### WORK ITEM
Word for word, copy the lines from the one with "The image size is (693, 417)." to the last line of the data below, counting both, and keep every picture out.
───── EXTRACTED INFORMATION ─────
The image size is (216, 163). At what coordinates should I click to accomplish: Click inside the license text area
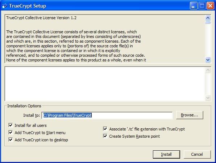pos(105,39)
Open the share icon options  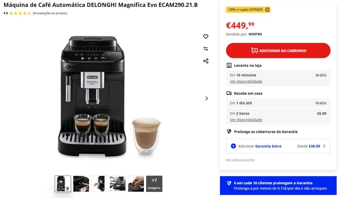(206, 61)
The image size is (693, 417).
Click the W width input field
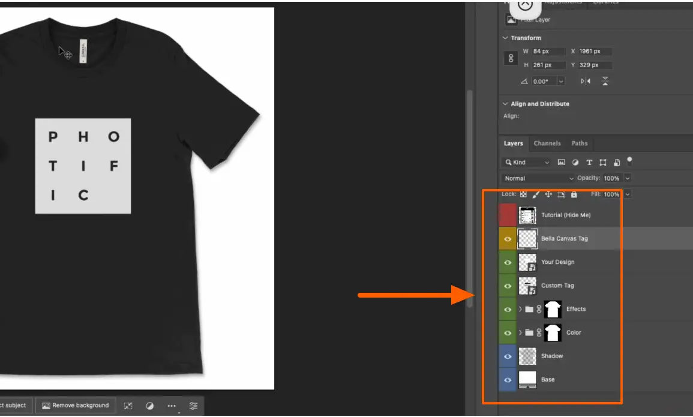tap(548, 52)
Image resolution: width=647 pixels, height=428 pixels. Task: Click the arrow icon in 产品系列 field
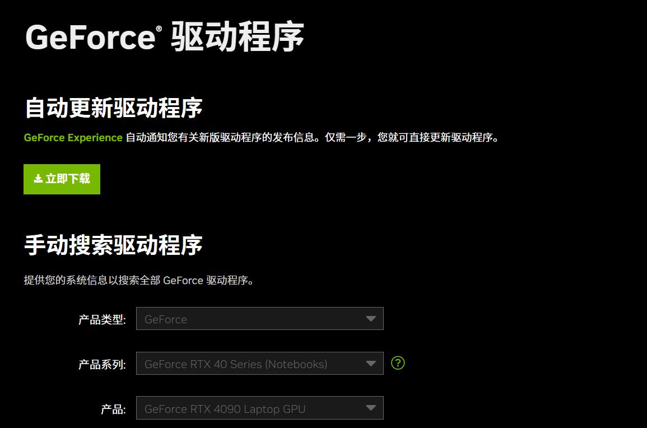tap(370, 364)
─────
### YOUR RESPONSE
The image size is (693, 417).
Click the W width input field
tap(548, 52)
Image resolution: width=647 pixels, height=428 pixels. Task: Click the arrow icon in 产品系列 field
tap(370, 364)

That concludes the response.